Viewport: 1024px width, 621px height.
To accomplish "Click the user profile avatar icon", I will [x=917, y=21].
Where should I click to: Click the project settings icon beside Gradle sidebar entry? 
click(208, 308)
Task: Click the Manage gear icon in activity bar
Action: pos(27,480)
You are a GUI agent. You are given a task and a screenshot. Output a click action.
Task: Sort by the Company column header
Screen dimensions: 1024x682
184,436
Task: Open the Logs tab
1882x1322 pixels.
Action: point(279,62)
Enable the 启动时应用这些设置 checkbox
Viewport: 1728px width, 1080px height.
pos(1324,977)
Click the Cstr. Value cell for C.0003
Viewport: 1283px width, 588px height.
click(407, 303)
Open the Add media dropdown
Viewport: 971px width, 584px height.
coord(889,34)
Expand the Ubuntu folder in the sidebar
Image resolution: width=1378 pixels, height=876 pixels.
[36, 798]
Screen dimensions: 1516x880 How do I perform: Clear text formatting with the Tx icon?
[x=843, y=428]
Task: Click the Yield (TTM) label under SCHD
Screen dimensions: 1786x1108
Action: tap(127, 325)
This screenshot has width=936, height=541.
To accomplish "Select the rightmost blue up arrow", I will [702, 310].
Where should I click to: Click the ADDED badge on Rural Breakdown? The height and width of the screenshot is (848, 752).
------------------------------------------------
What needs to be done:
Only the lines from the line with "Task: Sort by the Company column header" to the final line of the entries are to be returned, each exactly as written, both ends included.

Solution below:
Task: Sort by the Company column header
Screen dimensions: 1024x682
184,436
Task: Open the Logs tab
1882x1322 pixels.
Action: point(279,62)
Enable the 启动时应用这些设置 checkbox
Viewport: 1728px width, 1080px height.
pos(1324,977)
Click the Cstr. Value cell for C.0003
Viewport: 1283px width, 588px height.
click(407, 303)
Open the Add media dropdown
Viewport: 971px width, 584px height.
coord(889,34)
Expand the Ubuntu folder in the sidebar
Image resolution: width=1378 pixels, height=876 pixels.
[36, 798]
Screen dimensions: 1516x880 How do I perform: Clear text formatting with the Tx icon?
[x=843, y=428]
Task: Click the Yield (TTM) label under SCHD
Screen dimensions: 1786x1108
Action: tap(127, 325)
This screenshot has width=936, height=541.
To accomplish "Select the rightmost blue up arrow", I will [702, 310].
Where should I click to: Click the ADDED badge on Rural Breakdown? The height and width of the screenshot is (848, 752).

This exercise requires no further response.